Like, and with the state of the, this has gone up because of the advances in sequencing methodologies.

That really, and also sequencing has become a lot cheaper than it used to be in the 90s.

So that has really gone up, but the way in which that data was being processed in using the traditional coarse-grained approaches

are unable to keep pace with this.

So looking into the underlying infrastructure that we need for processing this data,

as we know from our architecture knowledge that clock frequencies are no longer scaling because of thermal and power constraints.

And also that led the community towards more parallelism that, okay, we need to get the Moore's law going.

And the only way we can increase the throughput is by having things done more in parallel.

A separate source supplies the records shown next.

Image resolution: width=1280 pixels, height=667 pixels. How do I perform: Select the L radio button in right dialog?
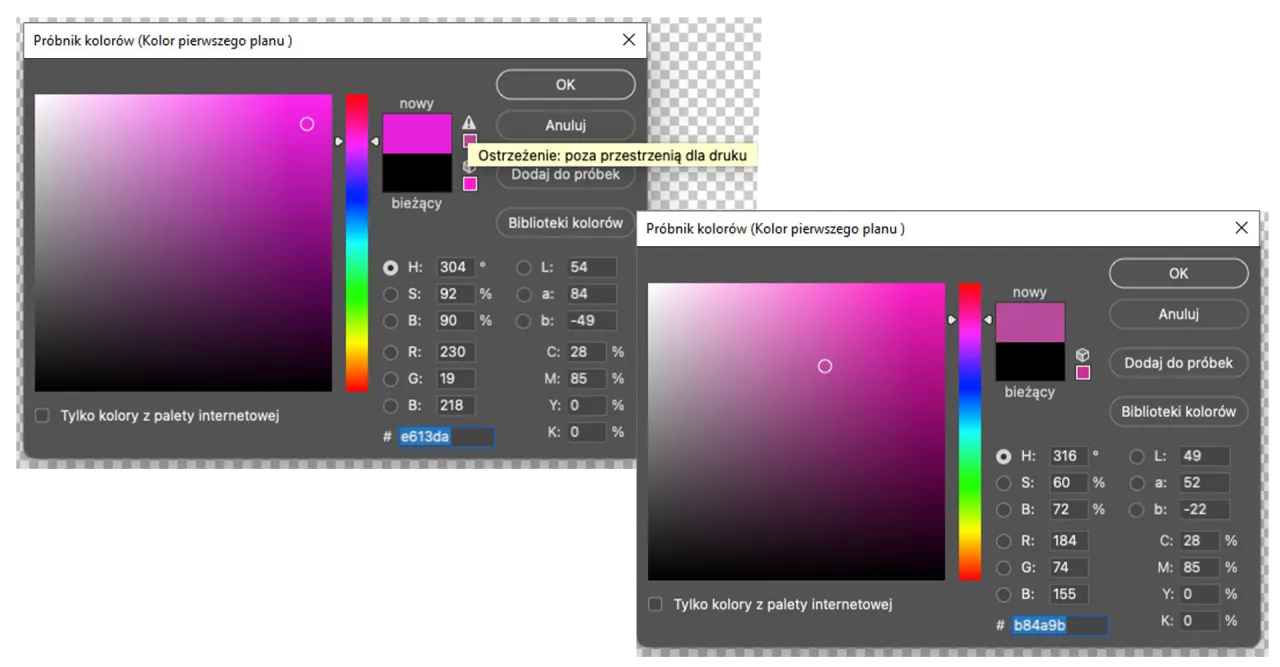tap(1136, 456)
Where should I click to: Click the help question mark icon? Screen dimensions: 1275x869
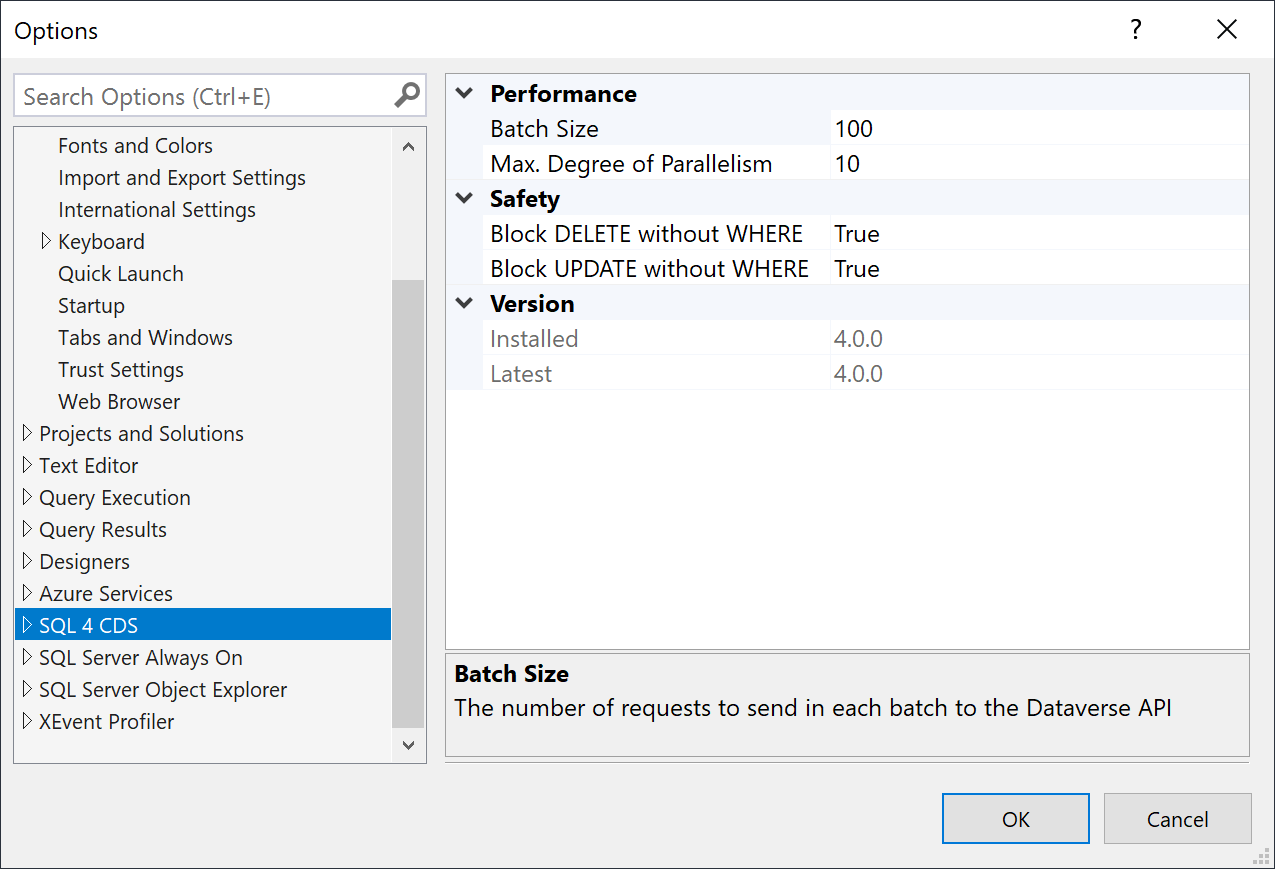[x=1135, y=30]
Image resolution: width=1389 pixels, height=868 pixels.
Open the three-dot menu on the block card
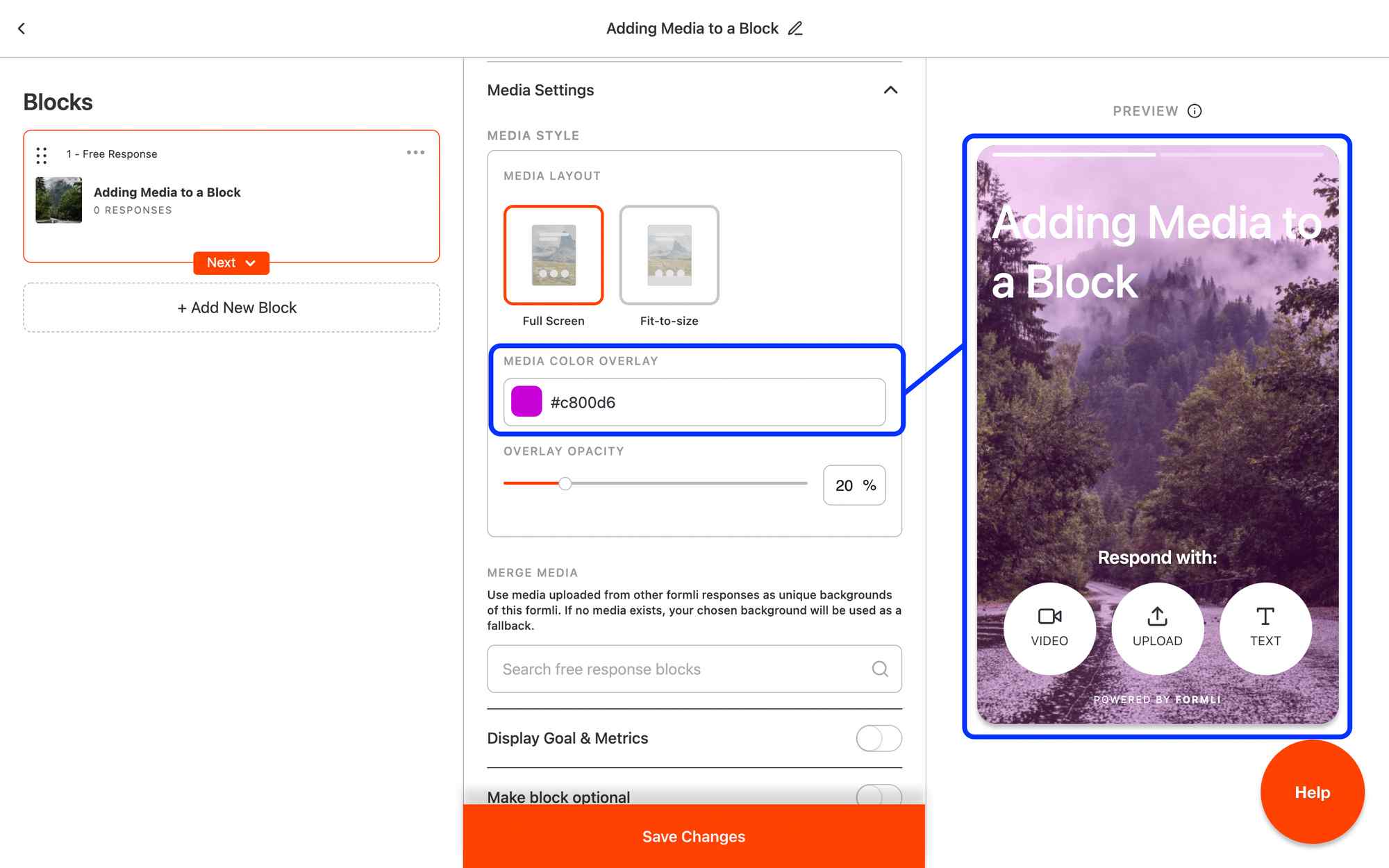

Some examples being like initially we had the basic core with the control cache and the ALUs,

which finally led to like co-processors, systems, like GPUs where we had a lot of ALU units

and like very simple control, I would say, compared to the superscalar cores.

And nowadays like the whole community is driving towards this, which the figure on the bottom is that of the Intel's ninth ferry, the 32 core mic architecture.

So what the community is going towards is very modular tile-based architecture, having a very high rate of parallelism.

But we are not going for a high clock frequency, basically, in order to keep the thing within the power envelope.

Network on chip, basically because of this demand for increased integration,

network on chip was one such solution which the community looked at and the designers looked at basically abstracting away the communication from that of the core designer.

Like different IP vendors like ARM, also like dedicated video processing, dedicated memory makers, they are designing their IPs individually.

But when we need to integrate onto a single SoC, that infrastructure design should not consume a lot of time or it should be very scalable as the system size increases.